TASK ITEM: Output exactly the lines below from the one containing "Open the settings gear icon" to the last line, both included. Omit pictures.
[[ RECORDS SHOWN, beginning ]]
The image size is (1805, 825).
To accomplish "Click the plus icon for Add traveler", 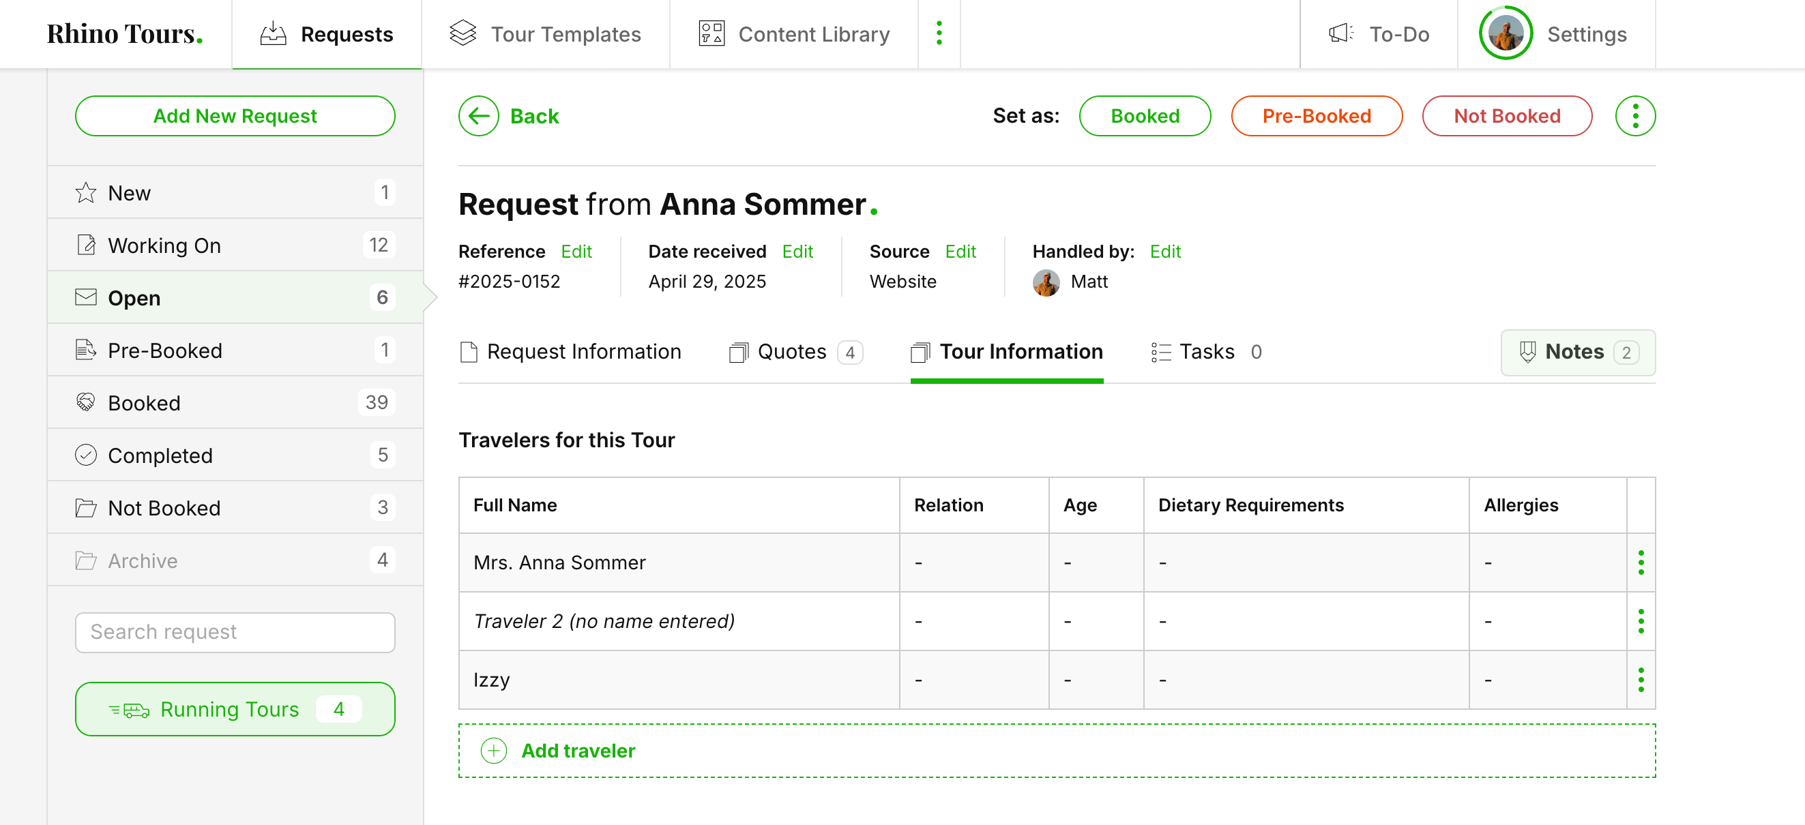I will tap(493, 750).
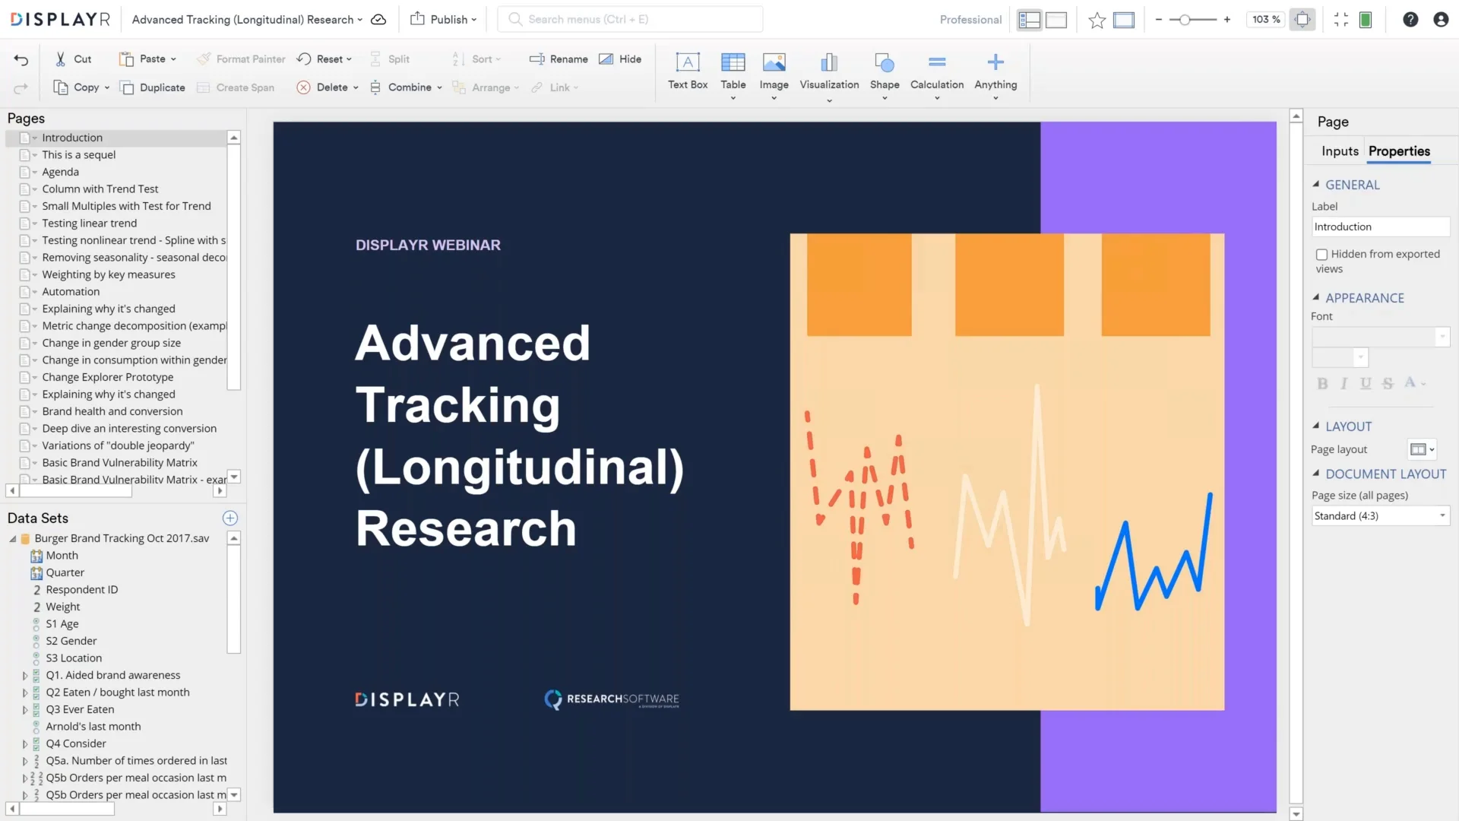Screen dimensions: 1459x821
Task: Open the Calculation tool icon
Action: pyautogui.click(x=936, y=62)
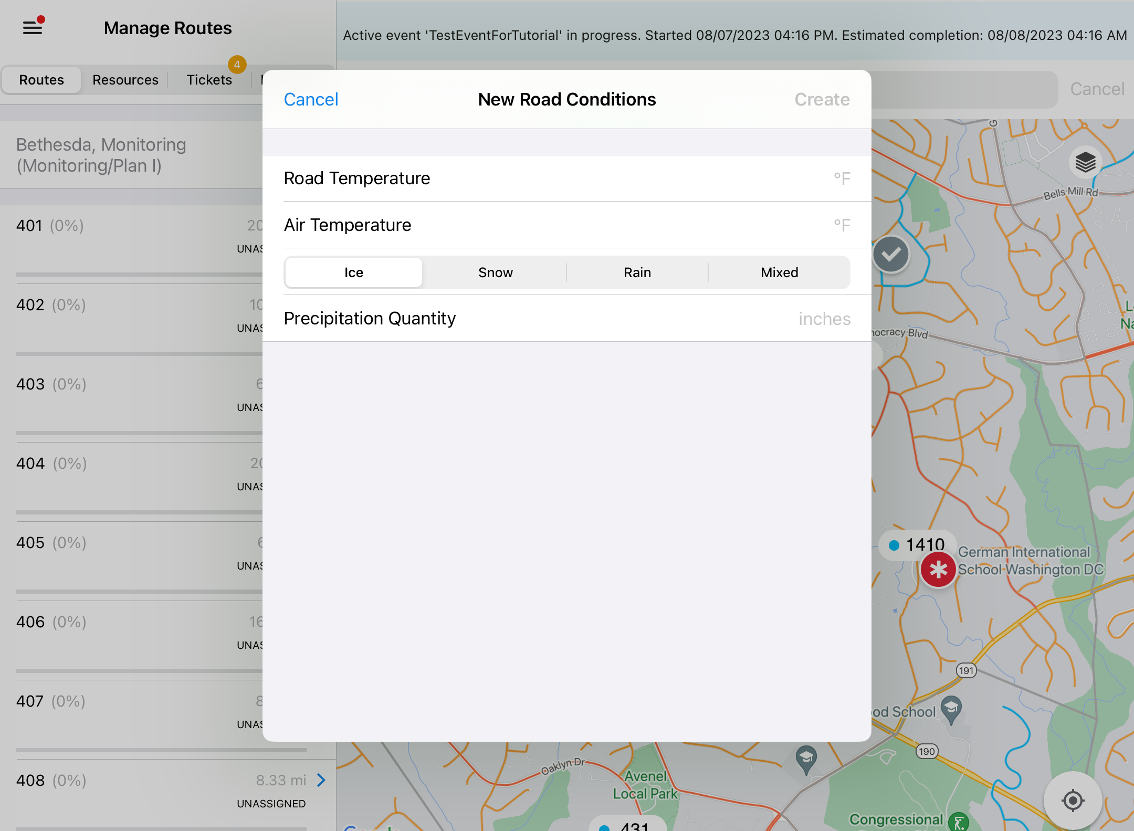This screenshot has width=1134, height=831.
Task: Tap the red asterisk map marker
Action: pyautogui.click(x=938, y=570)
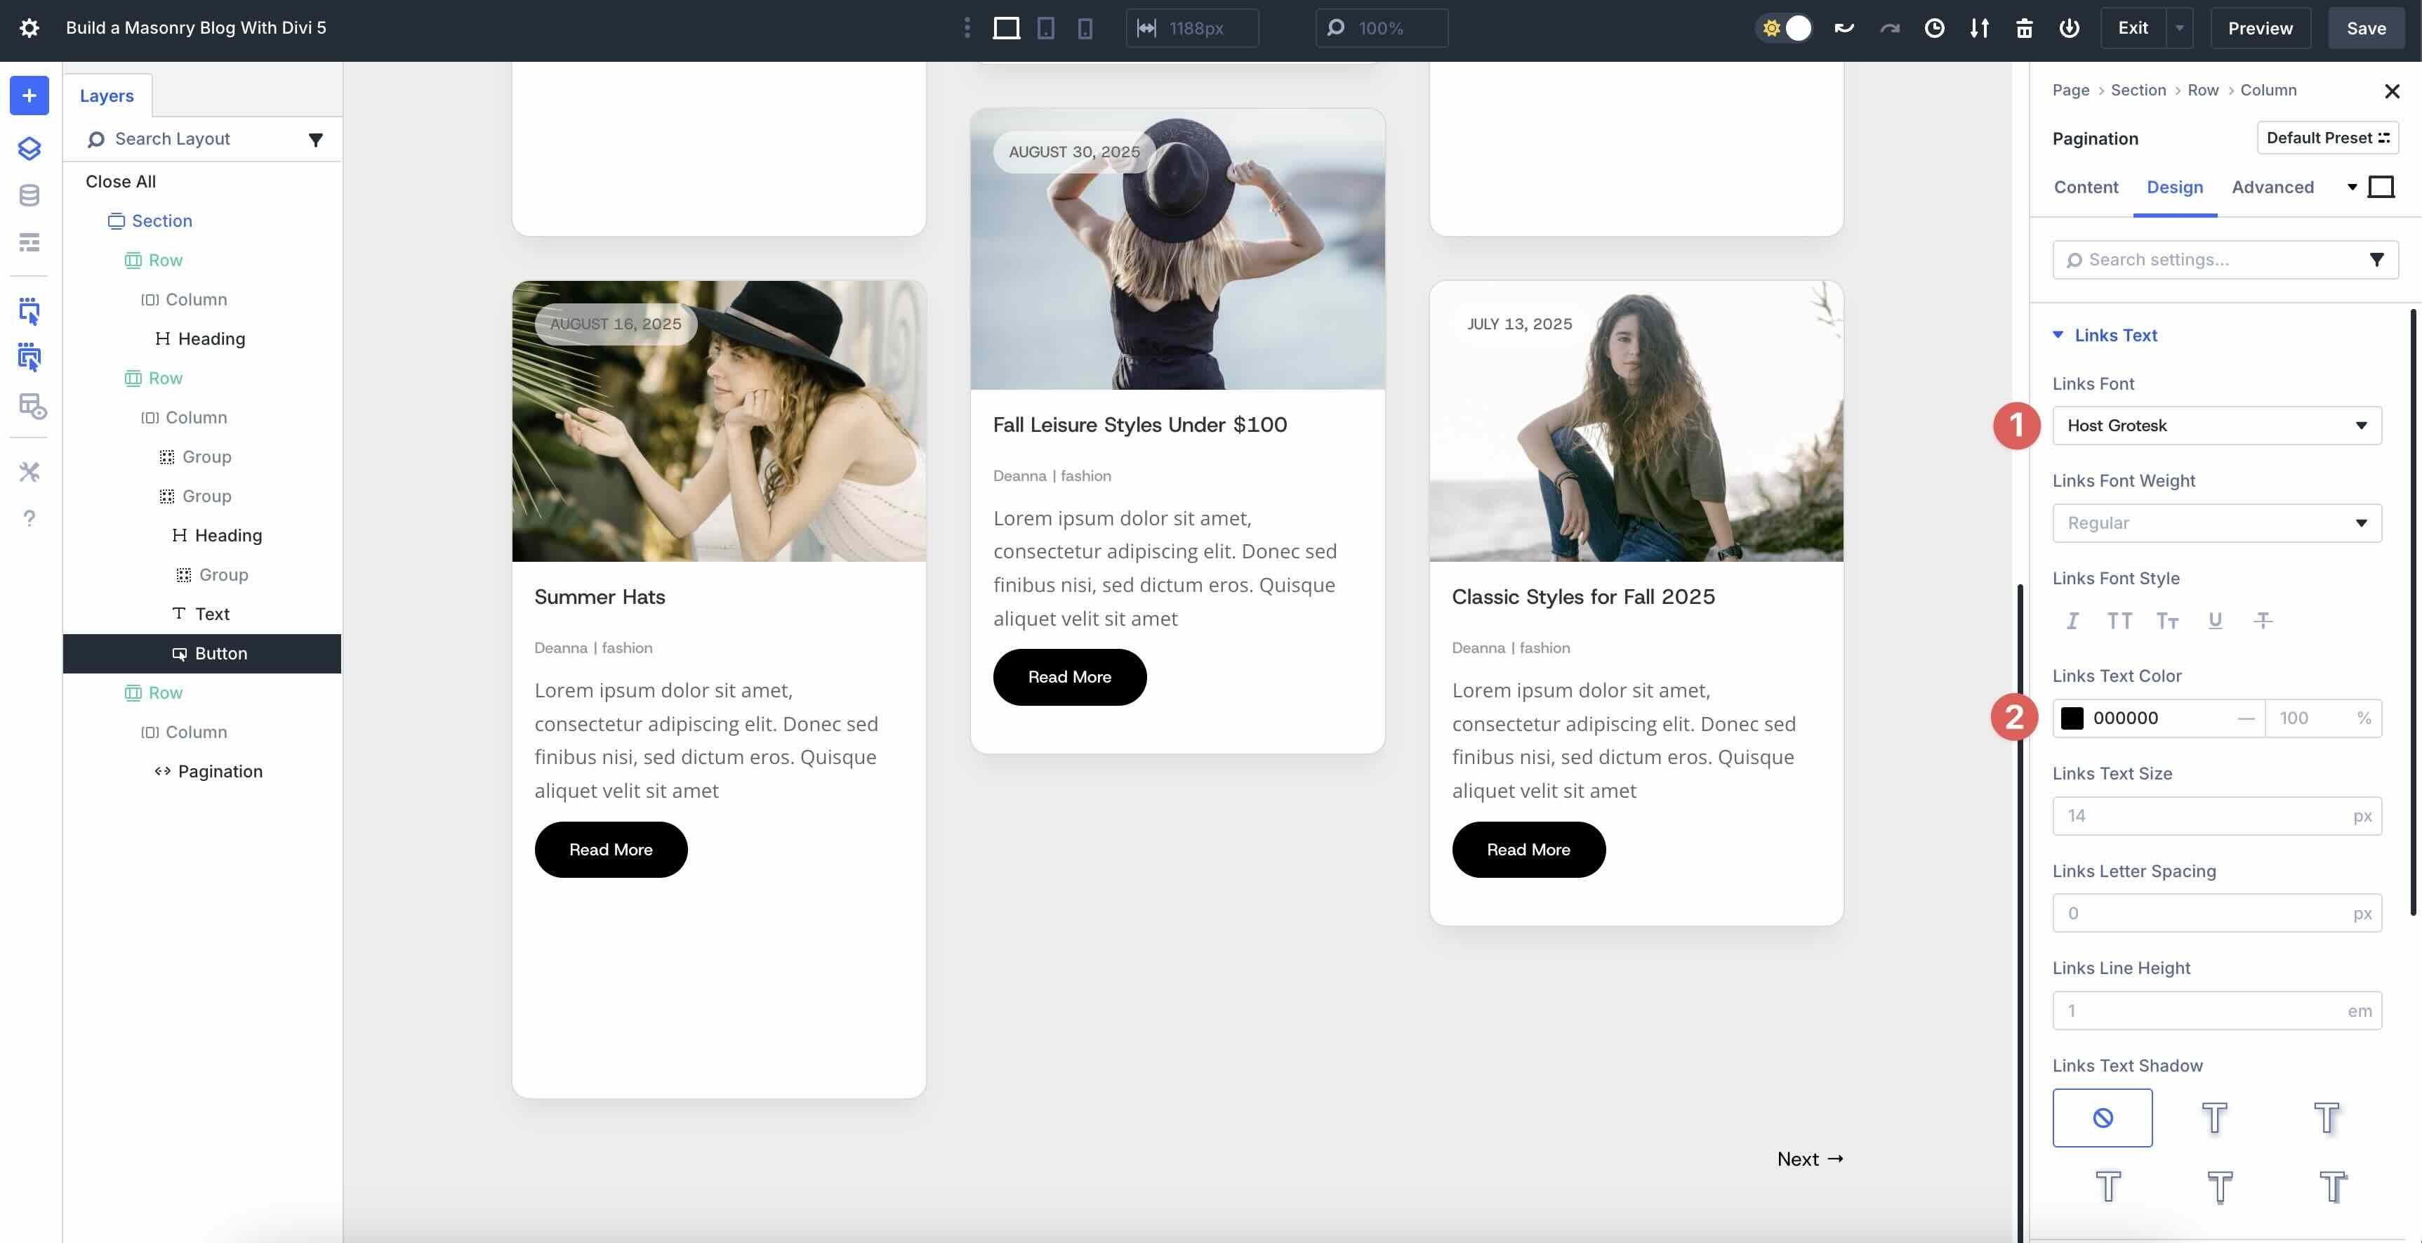Open the edit history clock icon
This screenshot has height=1243, width=2422.
tap(1935, 28)
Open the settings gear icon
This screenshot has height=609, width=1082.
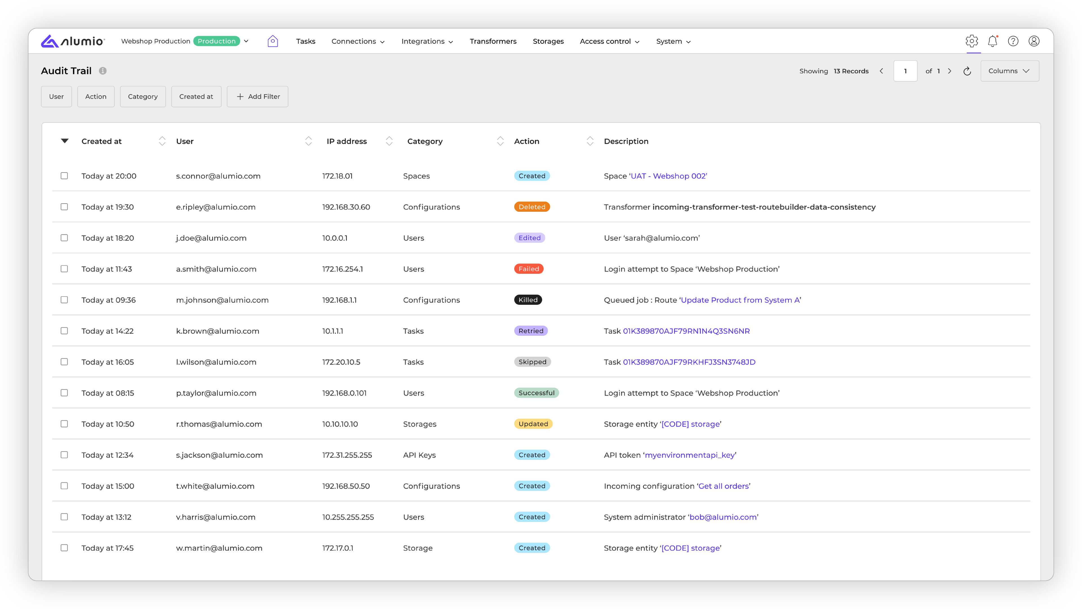click(972, 41)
[[ RECORDS SHOWN, end ]]
SOLUTION:
Open the settings gear icon
This screenshot has height=609, width=1082.
click(972, 41)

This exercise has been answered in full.